*Data to process:*
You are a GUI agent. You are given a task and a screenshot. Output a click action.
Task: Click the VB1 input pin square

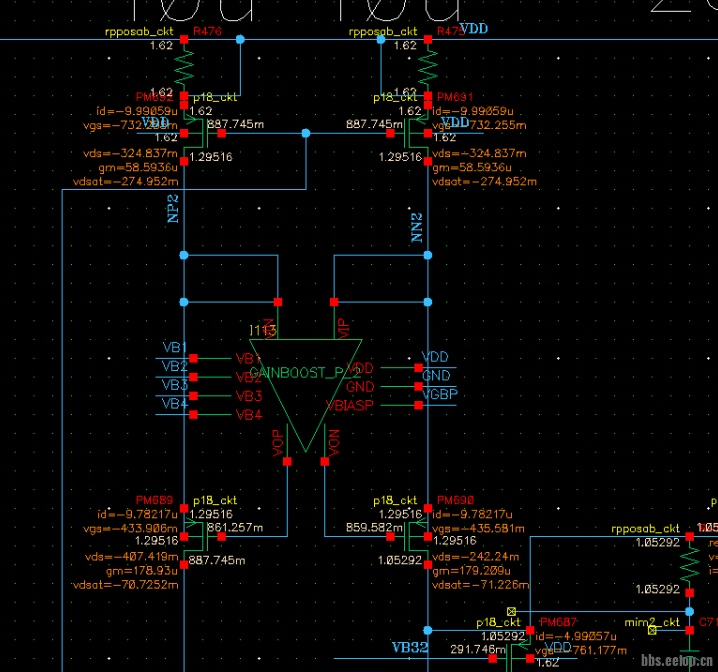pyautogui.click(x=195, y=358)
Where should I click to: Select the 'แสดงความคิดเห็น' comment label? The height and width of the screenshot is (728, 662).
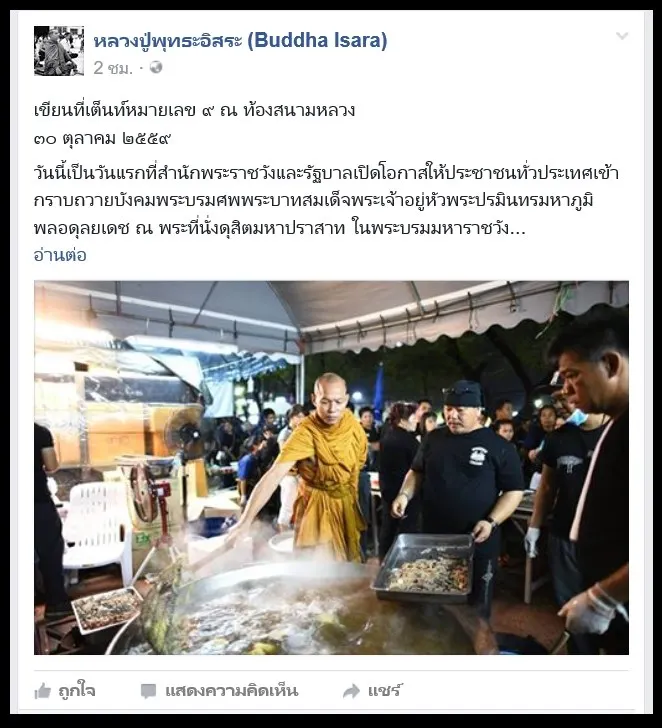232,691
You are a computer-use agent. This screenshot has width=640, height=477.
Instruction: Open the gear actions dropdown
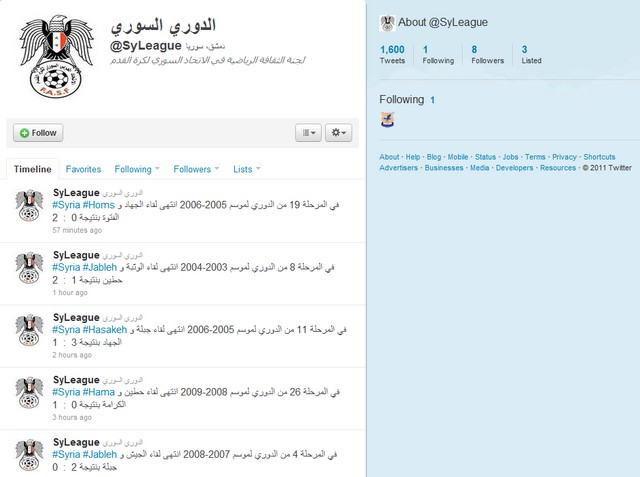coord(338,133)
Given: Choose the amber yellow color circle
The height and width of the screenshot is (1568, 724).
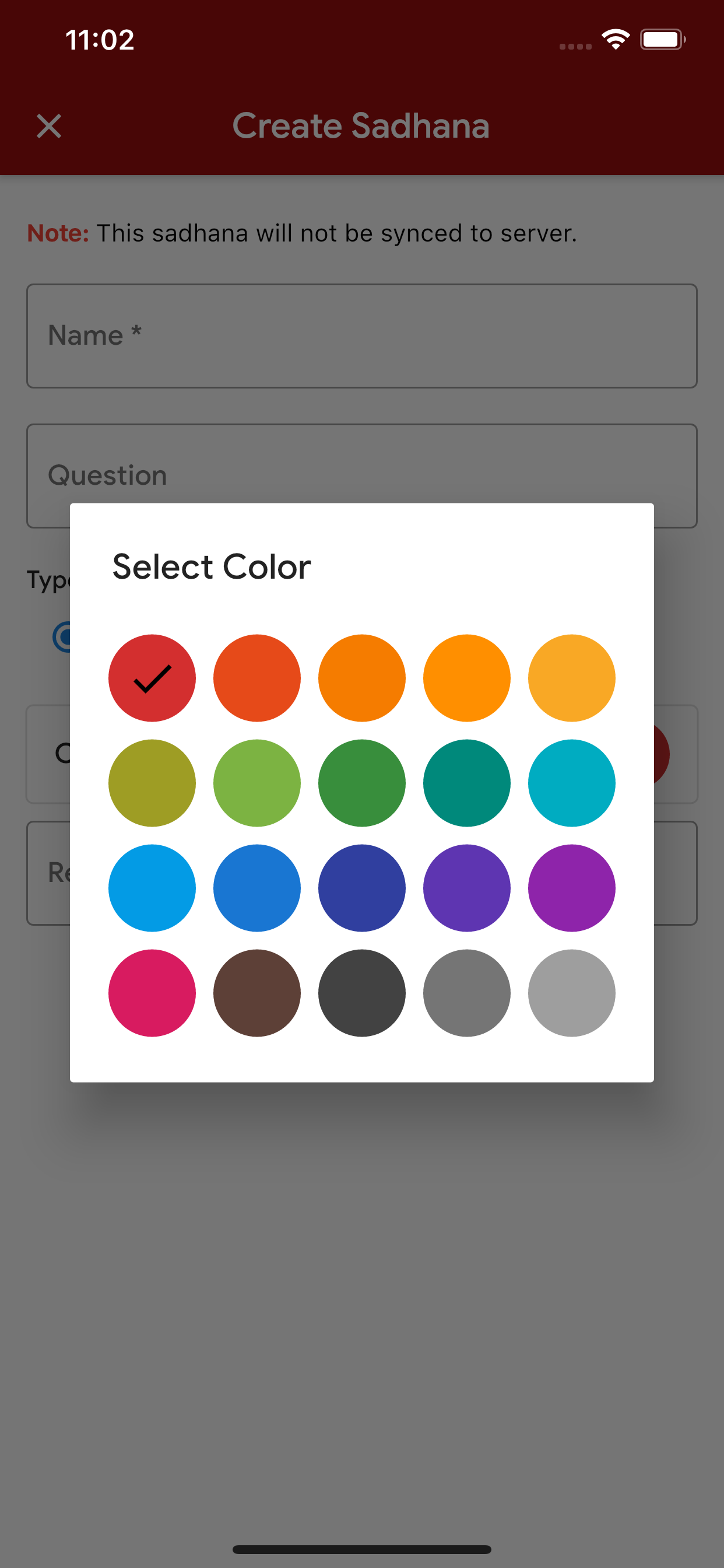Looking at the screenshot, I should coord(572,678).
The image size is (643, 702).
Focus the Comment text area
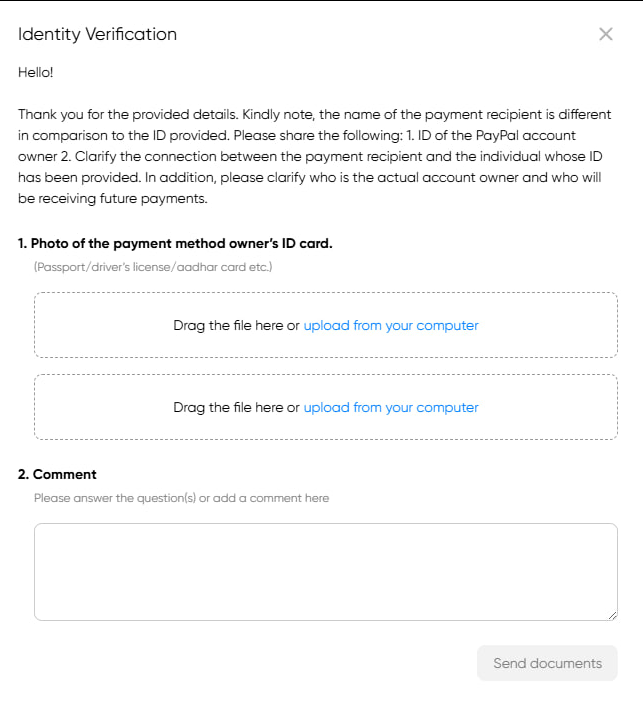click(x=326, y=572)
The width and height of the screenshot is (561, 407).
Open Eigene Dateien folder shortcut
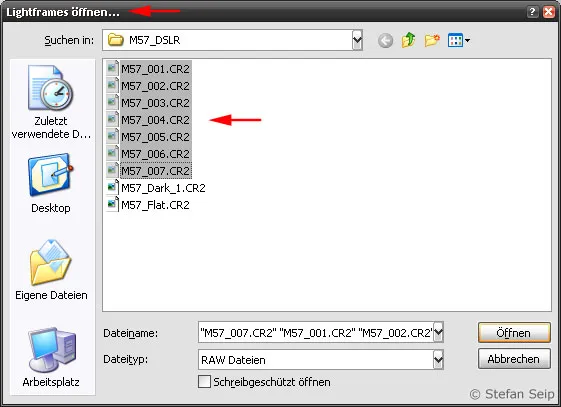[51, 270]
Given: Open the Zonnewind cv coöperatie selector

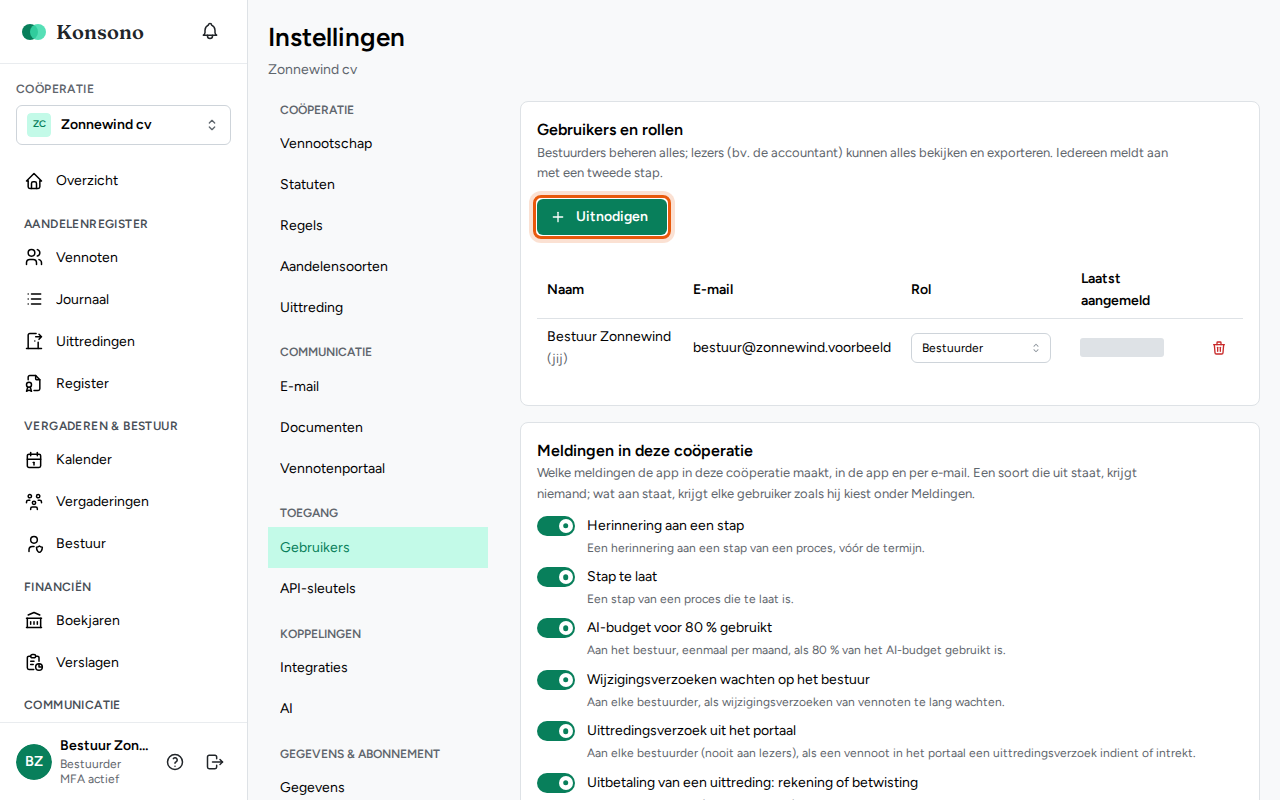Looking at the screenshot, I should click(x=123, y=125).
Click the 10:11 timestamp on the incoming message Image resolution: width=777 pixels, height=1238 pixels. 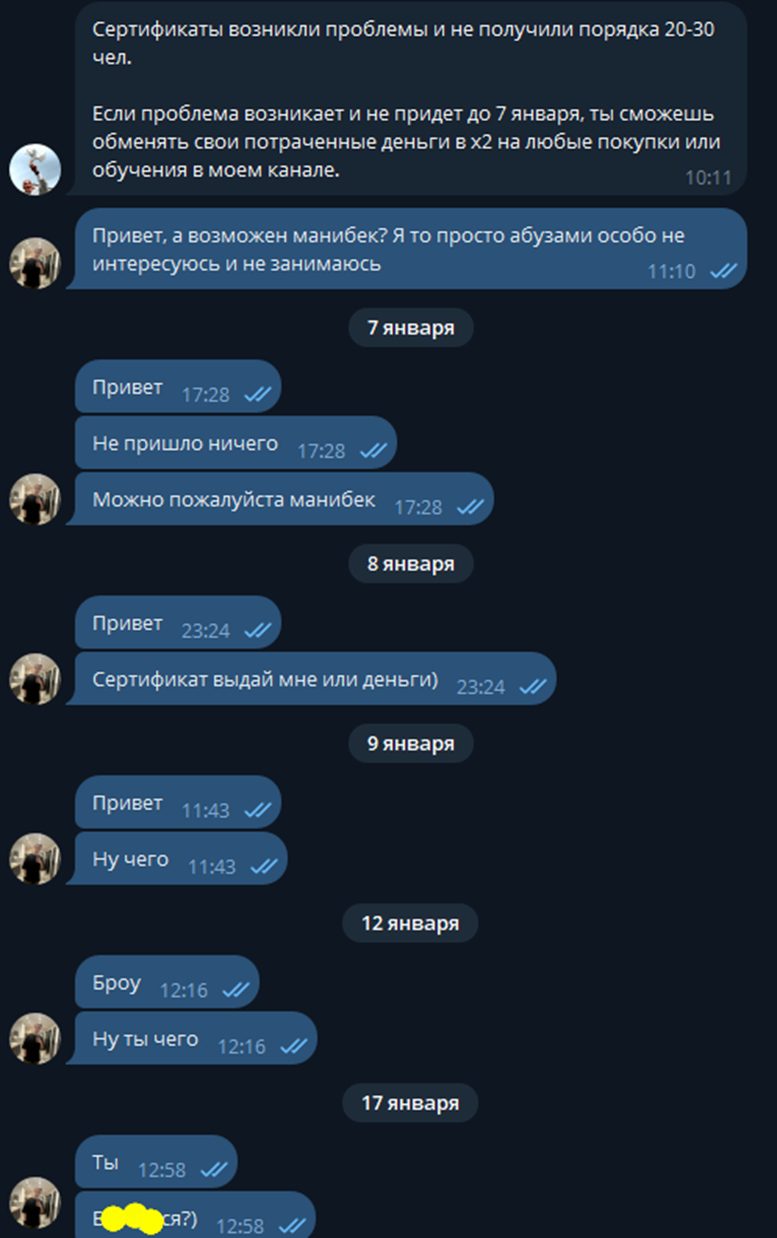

*What you will do:* What is needed is a copy of every line above in which "agent" appears.

*Worked solution:*
You are a GUI agent. You are given a task and a screenshot. Output a click action.
You are a computer-use agent. This screenshot has width=640, height=477.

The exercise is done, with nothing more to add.